Recorded data

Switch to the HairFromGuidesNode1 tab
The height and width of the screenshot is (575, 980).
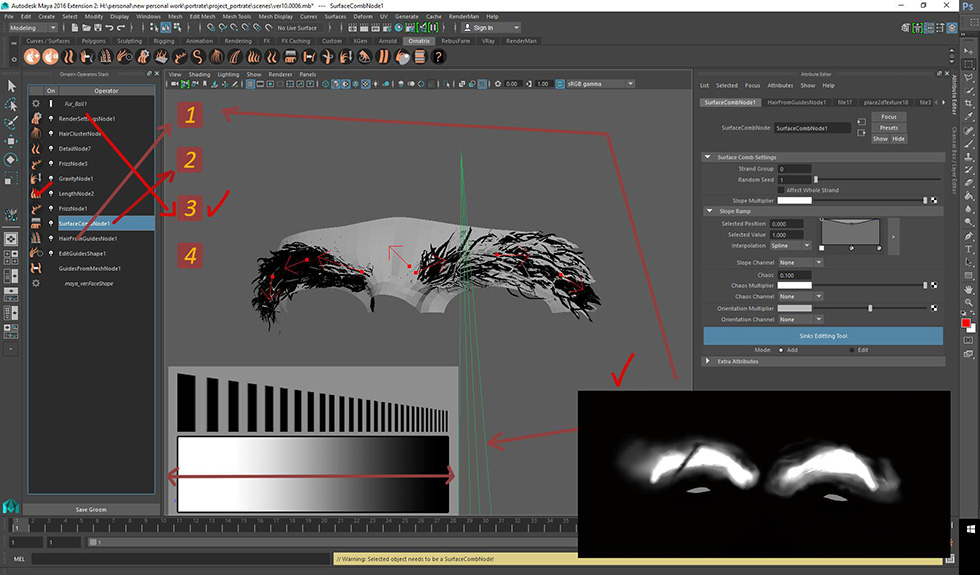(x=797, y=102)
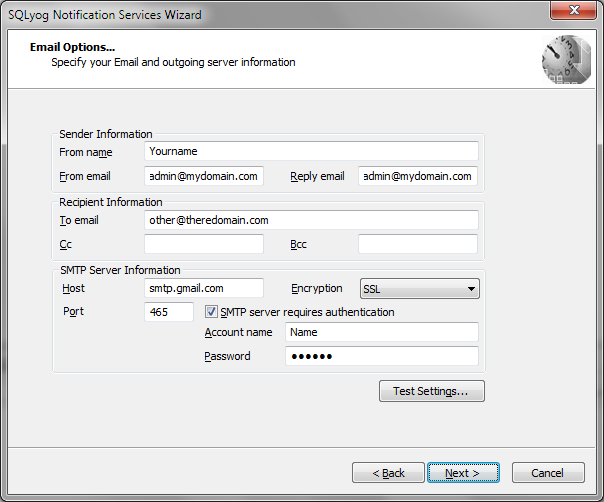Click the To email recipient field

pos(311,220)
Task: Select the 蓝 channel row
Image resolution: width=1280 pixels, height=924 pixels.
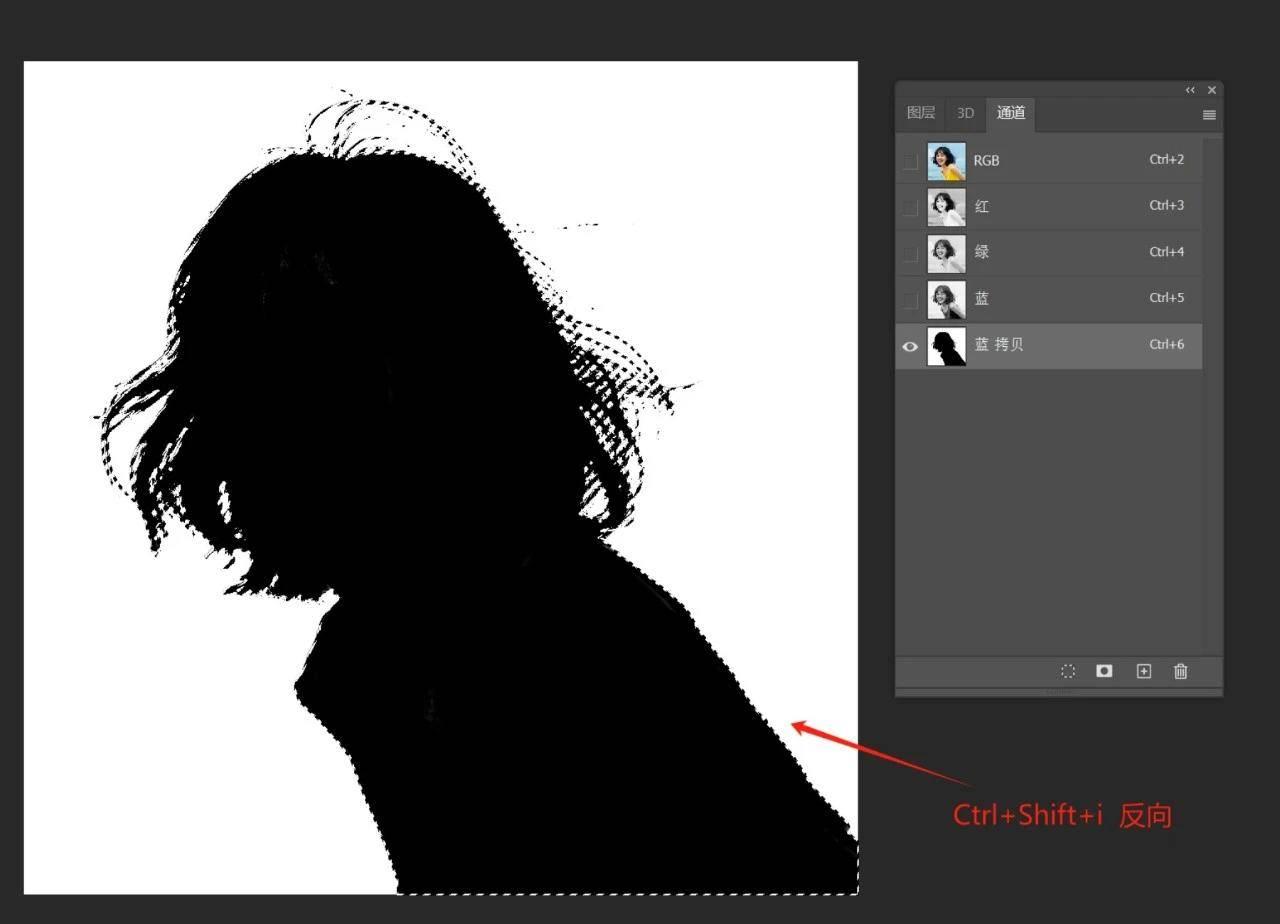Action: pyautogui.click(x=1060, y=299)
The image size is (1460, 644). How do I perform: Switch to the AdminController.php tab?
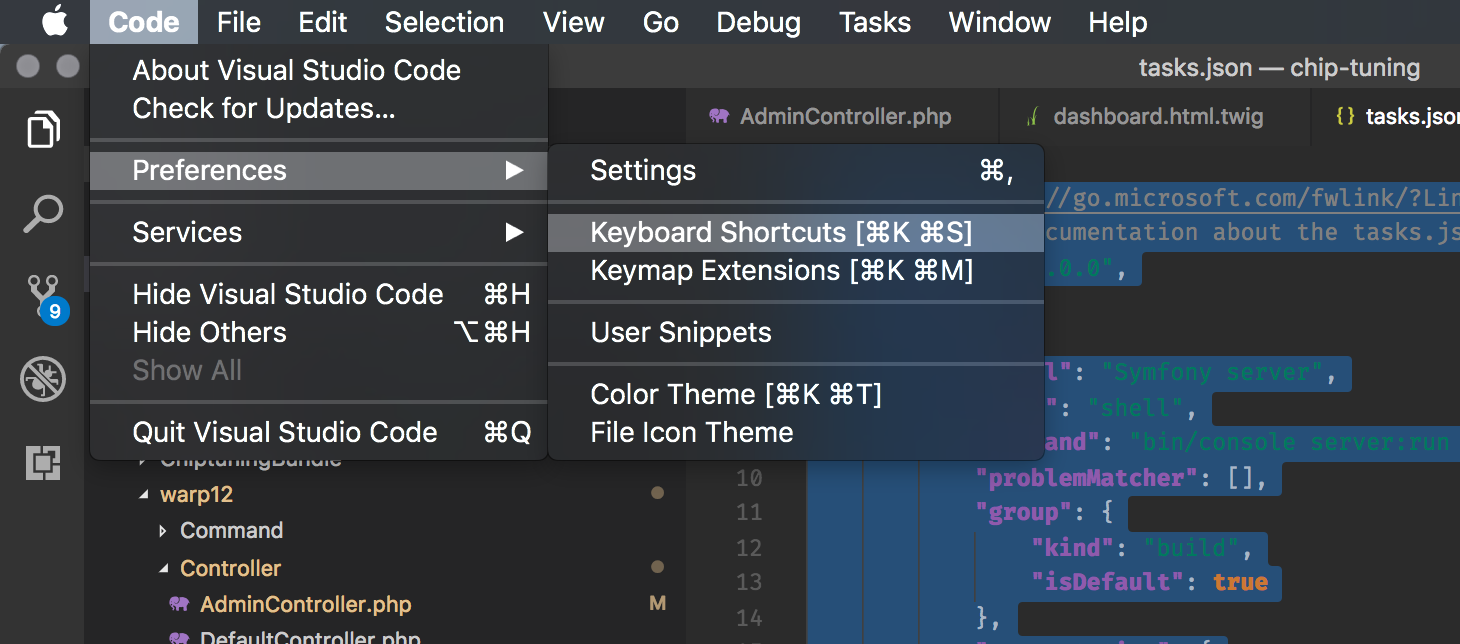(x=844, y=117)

● Exercise description
Reproduce the lines above exactly, please, but not the pictures in them.

● Answer to the problem
Switch to the HairFromGuidesNode1 tab
The height and width of the screenshot is (575, 980).
(x=797, y=102)
Click the To email recipient field

pos(311,220)
Task: Select the 蓝 channel row
Image resolution: width=1280 pixels, height=924 pixels.
Action: pyautogui.click(x=1060, y=299)
The image size is (1460, 644). How do I perform: Switch to the AdminController.php tab?
(x=844, y=117)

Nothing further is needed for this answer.